Seorang sopir yang mengaku sebagai pengemudi kendaraan tersebut mengungkapkan bahwa armada itu diduga terkait dengan Linda. Bahkan, sopir tersebut sempat mencoba menghubungi yang bersangkutan saat perjalanan berlangsung, namun panggilan tersebut tidak mendapat respons.

Lebih lanjut, Linda disebut-sebut menjalankan aktivitasnya dengan menggunakan bendera perusahaan PT Sri Karya Lintasindo sebagai kedok operasional. Selain itu, ia juga diduga dibantu oleh seorang kerabat dekatnya yang berinisial Oggi, yang disebut memiliki peran dalam pengaturan distribusi di lapangan.

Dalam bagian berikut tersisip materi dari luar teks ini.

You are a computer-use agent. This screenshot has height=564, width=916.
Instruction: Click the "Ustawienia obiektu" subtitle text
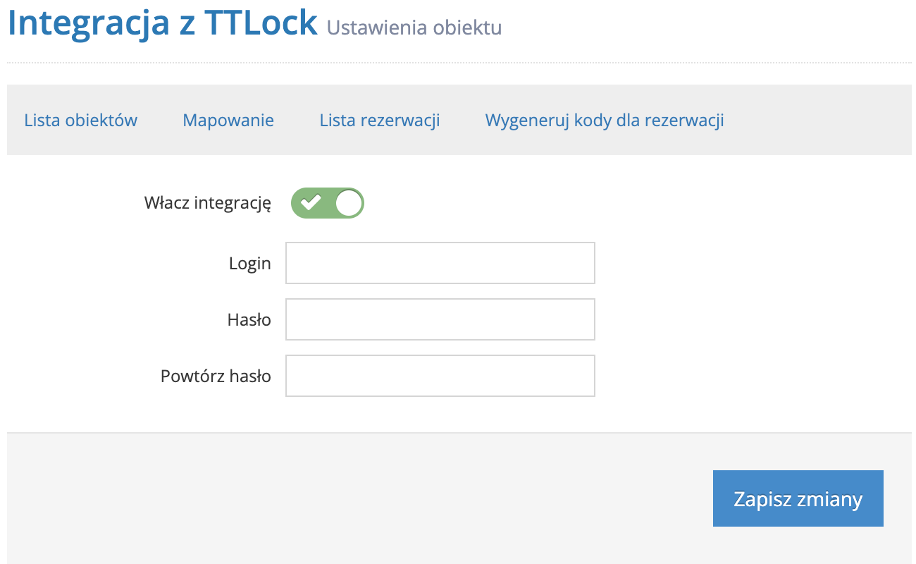click(413, 27)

Pelanggaran Hukum dan Ancaman Pidana

Jika dugaan ini terbukti benar, maka praktik tersebut jelas melanggar sejumlah ketentuan hukum yang berlaku di Indonesia.

Mengacu pada:

Undang-Undang Nomor 22 Tahun 2001 tentang Minyak dan Gas Bumi, sebagaimana telah diubah dalam Undang-Undang Nomor 11 Tahun 2020 tentang Cipta Kerja, khususnya:

Pasal 55, yang menyebutkan bahwa setiap orang yang menyalahgunakan pengangkutan dan/atau niaga BBM bersubsidi dapat dipidana.

Ancaman hukuman berupa pidana penjara paling lama 6 tahun dan denda maksimal Rp60 miliar.

Selain itu:

Peraturan Presiden Nomor 191 Tahun 2014 tentang penyediaan, pendistribusian, dan harga jual eceran BBM, menegaskan bahwa solar subsidi hanya diperuntukkan bagi masyarakat tertentu, seperti sektor usaha kecil, nelayan, dan transportasi umum.

Penyalahgunaan BBM subsidi tidak hanya merugikan negara secara finansial, tetapi juga berdampak langsung pada masyarakat kecil yang seharusnya menjadi penerima manfaat utama.

Desakan kepada Aparat Penegak Hukum

Atas temuan ini, masyarakat mendesak aparat penegak hukum (APH), baik dari kepolisian maupun instansi terkait, untuk segera melakukan:

Penyelidikan mendalam terhadap dugaan aktivitas ilegal tersebut

Pemeriksaan terhadap Linda dan pihak-pihak yang diduga terlibat

Penelusuran jalur distribusi BBM subsidi yang disalahgunakan

Penindakan tegas dinilai penting guna memberikan efek jera serta mencegah praktik serupa terus berulang di wilayah Sulawesi Utara, khususnya di Minahasa Tenggara.

Hingga berita ini diterbitkan, pihak yang disebutkan dalam laporan ini belum memberikan klarifikasi resmi. Redaksi membuka ruang hak jawab sesuai dengan Kode Etik Jurnalistik bagi pihak-pihak terkait untuk memberikan penjelasan atau bantahan.